Methods: Computational cancer genomics · Machine learning · Big data · Single-cell sequencing · Clinical data integration

Hobbies: Hiking, running and telling my kids dad jokes.

Prof. Eitan Okun

Mechanism of how Sex and Pregnancy affect Neuroimmunology and Age-related Brain Diseases

How does the immune system influence how we think, remember, and age? The brain does not work alone. It is in constant communication with the immune system, and this dialogue powerfully shapes cognition across life and during disease.

What the lab explores. The lab studies how immune activity outside the brain influences memory, aging, and vulnerability to brain disorders such as Alzheimer disease and Down syndrome, and how biological sex modulates these effects. A unique line of research investigates how pregnancy and fetal development leave lasting marks on the mother’s brain. This work shows how immune signals transferred during pregnancy can reshape brain function and affect cognition many years later, opening new possibilities for prevention. The lab views brain disease as a whole body process that connects immunity, development, and aging.

====

Problem description -> In the lab description above, which two brain disorders are named as examples of conditions the lab studies vulnerability to?

Stored data ->
====

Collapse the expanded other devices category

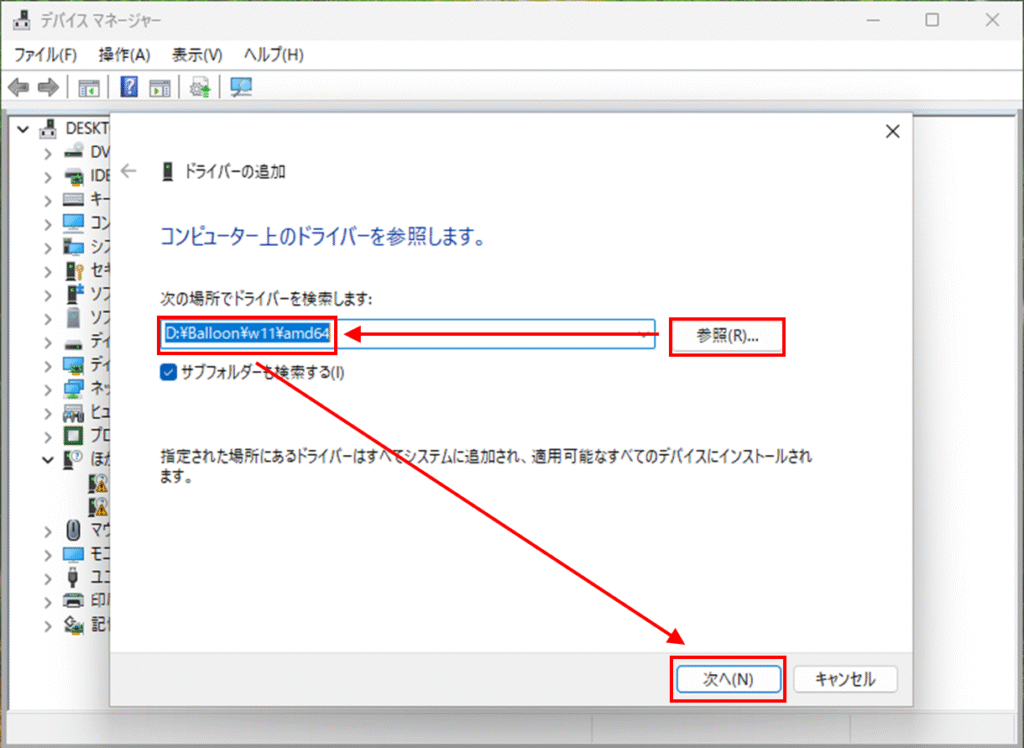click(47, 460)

====

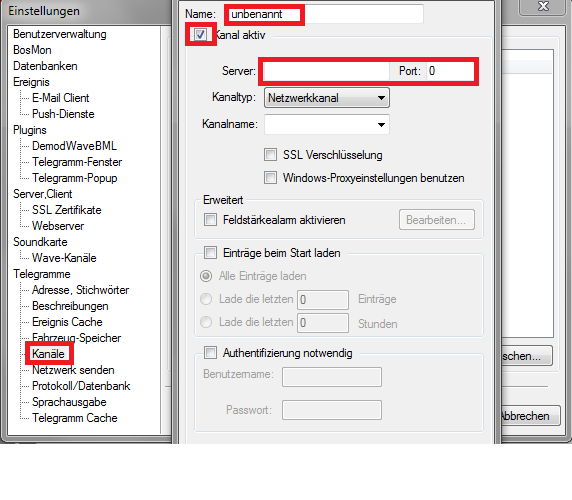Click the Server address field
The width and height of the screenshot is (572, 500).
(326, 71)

====

Task output -> Alzheimer disease and Down syndrome.